Render these lines as a Markdown table with the columns Row and Line, numbering each row and skipping blank lines. Omit the pictures.

——————————

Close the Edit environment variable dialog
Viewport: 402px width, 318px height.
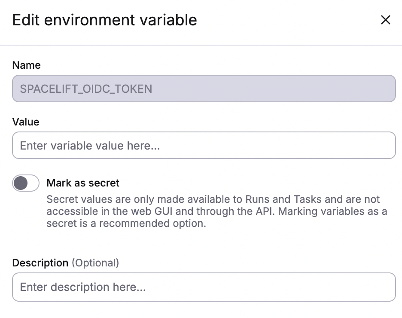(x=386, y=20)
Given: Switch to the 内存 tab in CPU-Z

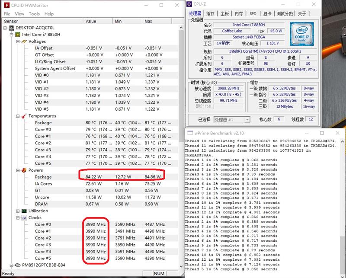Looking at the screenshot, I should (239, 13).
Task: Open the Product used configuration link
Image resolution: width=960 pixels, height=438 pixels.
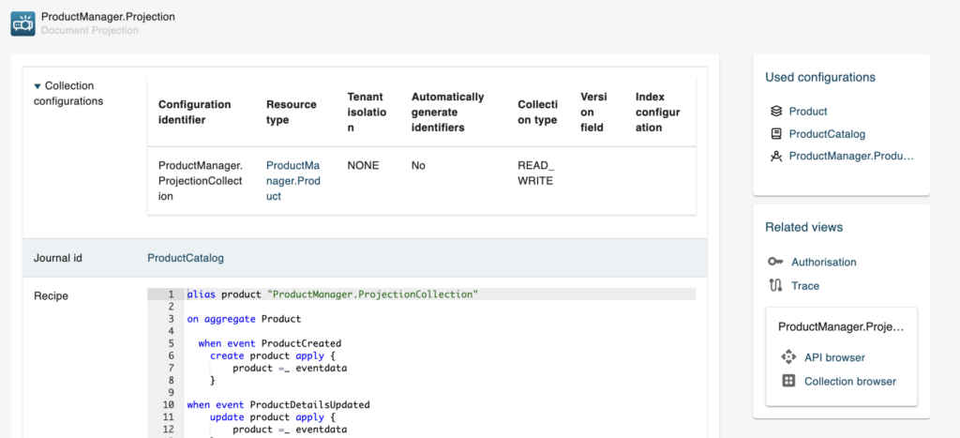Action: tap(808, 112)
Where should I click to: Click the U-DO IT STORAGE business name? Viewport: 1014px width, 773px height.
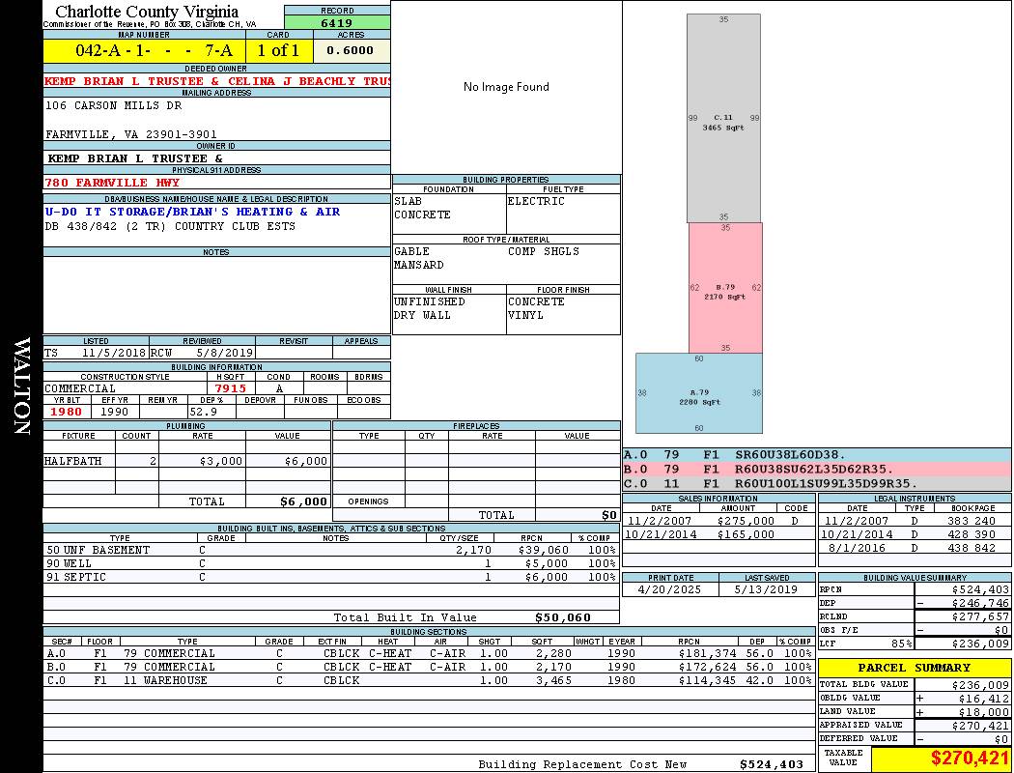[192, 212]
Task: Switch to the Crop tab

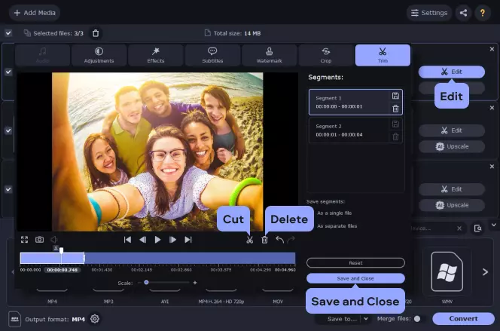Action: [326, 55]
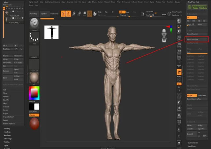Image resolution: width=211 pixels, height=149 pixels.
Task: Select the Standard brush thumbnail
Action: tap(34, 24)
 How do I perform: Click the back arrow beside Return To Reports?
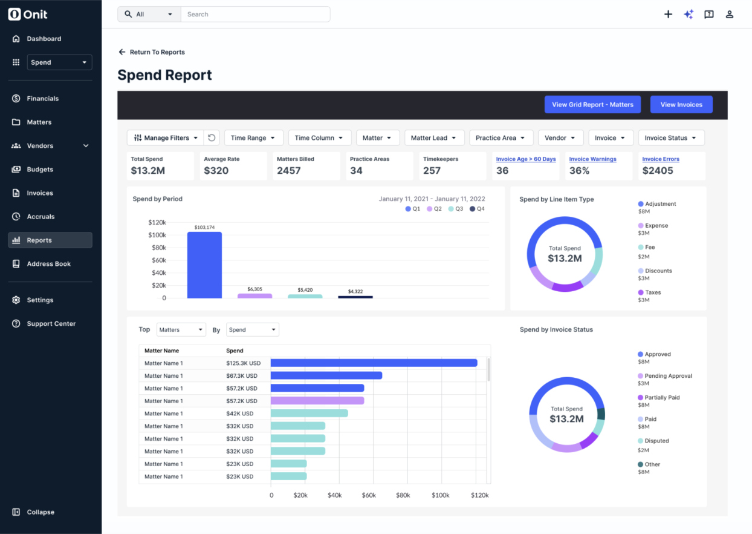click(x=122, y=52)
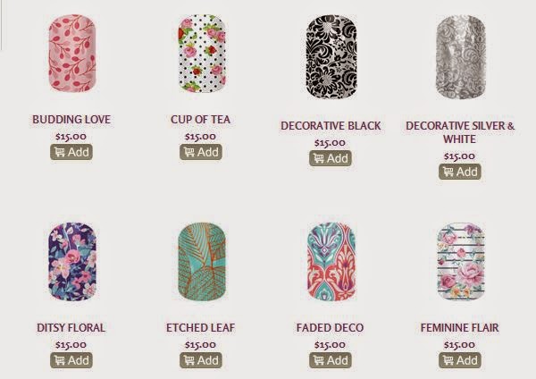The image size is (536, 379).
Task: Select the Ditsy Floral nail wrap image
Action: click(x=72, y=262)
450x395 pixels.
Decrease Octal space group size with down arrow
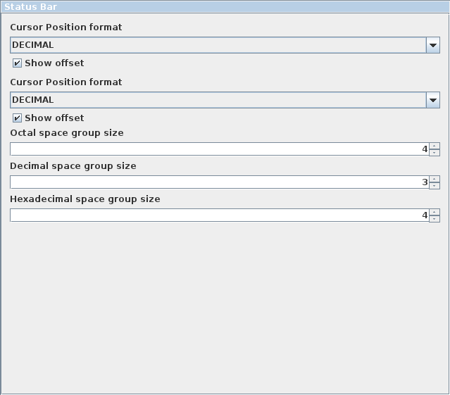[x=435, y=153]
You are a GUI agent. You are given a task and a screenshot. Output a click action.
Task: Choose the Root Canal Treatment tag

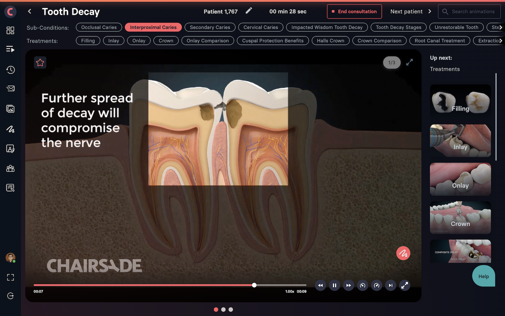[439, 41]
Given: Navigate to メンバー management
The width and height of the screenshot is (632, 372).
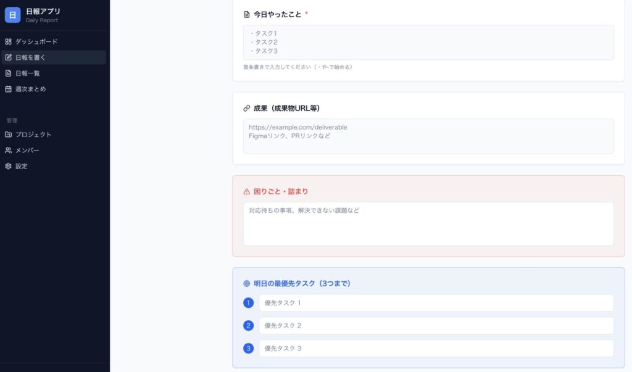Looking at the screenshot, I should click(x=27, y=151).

——————————

The output
| Row | Line |
|---|---|
| 1 | Close the Edit environment variable dialog |
| 2 | Viewport: 402px width, 318px height. |
| 3 | (x=386, y=20) |
| 4 | Given: Switch to the 内存 tab in CPU-Z |
| 5 | Looking at the screenshot, I should (239, 13). |
| 6 | Task: Open the Product used configuration link |
| 7 | Image resolution: width=960 pixels, height=438 pixels. |
| 8 | Action: tap(808, 112) |
| 9 | Where should I click to: Click the U-DO IT STORAGE business name? Viewport: 1014px width, 773px height. |
| 10 | [192, 212] |
| 11 | Task: Switch to the Crop tab |
| 12 | Action: [326, 55] |
| 13 | Image resolution: width=211 pixels, height=149 pixels. |
| 14 | Task: Select the Standard brush thumbnail |
| 15 | Action: tap(34, 24) |
| 16 |  How do I perform: Click the back arrow beside Return To Reports? |
| 17 | click(x=122, y=52) |
| 18 | The image size is (536, 379). |
| 19 | Task: Select the Ditsy Floral nail wrap image |
| 20 | Action: click(x=72, y=262) |
| 21 | 450x395 pixels. |
| 22 | Decrease Octal space group size with down arrow |
| 23 | [x=435, y=153] |
| 24 | You are a GUI agent. You are given a task and a screenshot. Output a click action. |
| 25 | Task: Choose the Root Canal Treatment tag |
| 26 | [439, 41] |
| 27 | Given: Navigate to メンバー management |
| 28 | The width and height of the screenshot is (632, 372). |
| 29 | Looking at the screenshot, I should click(x=27, y=151). |